So far the Prime Minister’s policies have stayed true to his message. In fact, only a few weeks ago, Ahmed won the 100th Nobel Peace Prize for facilitating a peace treaty between Ethiopia and Eritrea. At first glance, the combination of Ahmed’s positive agenda and this year’s successful Irrechaa celebration indicates that the nation is heading into a new age of “pan-Ethiopian unity,” especially in comparison to the previous Irricecha event in 2016, which resulted in a stampede, the use of tear gas and rubber bullets and numerous deaths. Unfortunately, further investigation into the current ethnic situation in the country tells a more complicated and violent story.
Issues on the basis of ethnic lines are not exactly new for Ethiopia; with around 80 different tribes, diverse languages and multiple Abrahamic and traditional religions, tension and inequality has unfortunately been an inevitable and enduring part of the country’s lengthy history. Most notably, the creation of the coalition of 1991 — which formed after the fall of Ethiopia’s 13-year socialist dictatorship — formed the Ethiopian People’s Revolutionary Democratic Front and subsequently divided the government by tribal lines. As a consequence, the coalition substantially weakened the national Ethiopian identity. This political shift is the primary root of the issues that the nation is facing today.
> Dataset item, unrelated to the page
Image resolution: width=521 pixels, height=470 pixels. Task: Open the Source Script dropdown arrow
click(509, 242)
Since the coalition’s inception, violence has played an unfortunate role in ethnic tension, but never before in Ethiopia’s modern history has it escalated to the recent levels. Most of the conflict stems from territorial disputes between Oromos and Amharas — Ethiopia’s second-largest ethnic group and historic social majority — but other minorities such as ethnic Somalis and Gedeos have also faced persecution. In the past few years, there have been countless reported instances of regional tribal minorities being attacked by mobs of Oromos. Houses have been destroyed and scores of people have been murdered. As a result, nearly three million Ethiopians have been displaced while fleeing from violence. Most of these attacks have occurred in the rural south, but the violence has slowly been spreading to cities. In September of 2018, scores of ethnic minorities fell victim to unidentified hostiles in and around Addis Ababa.
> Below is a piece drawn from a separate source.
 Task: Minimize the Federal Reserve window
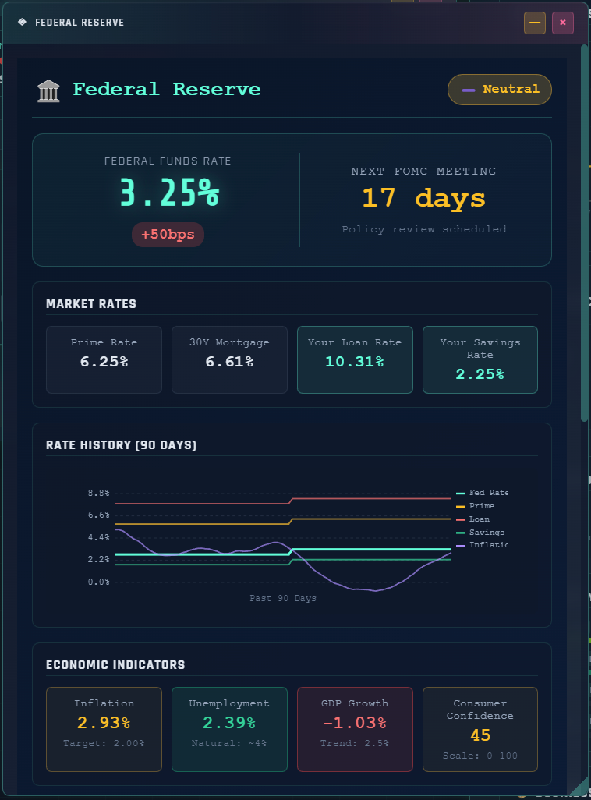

But what is causing the uptick in violence? The general consensus is both disheartening and ironic. Although President Ahmed has attempted to become the champion of Ethiopian unity, many of these ethnic minority groups claim that his rise to power has actually incentivized the recent violence. This assumption is unfortunately justifiable. Ahmed’s Oromo status has indeed galvanized smaller ethnic-national leaders to adopt more radical stances on ethnic issues. For instance, Lemme Megersa — the previous president of the official Oromia district — was caught on film devising a plan to shift Addis Ababa’s population from majority-Amhara to Oromo in order to generate more political power for the Oromo Democratic Party. This July, Shimeles Abdisa, the current president of the ODP, gave a controversial speech in which he stated that the Oromo people had “claimed victory” over the “Neftegna.” This word generally, literally meaning “gun-holder,” denotes an oppressive group that steals others’ land, but is usually used to refer broadly to Amharas.
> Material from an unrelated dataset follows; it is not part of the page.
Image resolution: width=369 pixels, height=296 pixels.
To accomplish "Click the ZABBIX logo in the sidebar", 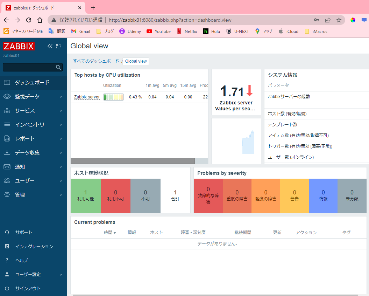I will point(19,46).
Prime Minister Ahmed himself has denounced these radical comments, although he has also commented on how he has no way of controlling the smaller leaders of his party who are hindering his reform agenda. In response to the violence in Addis Ababa last year, Ahmed ordered that thousands of Ethiopians suspected of participating in ethnic terrorism be taken into custody. Unfortunately, ethnic minorities of Ethiopia still feel unsafe, and this sentiment is palpable in the decline of public trust in the government. This bodes the question of whether Ahmed’s unity platform is actually bona fide or simply a cover to promote Oromo power in the political field.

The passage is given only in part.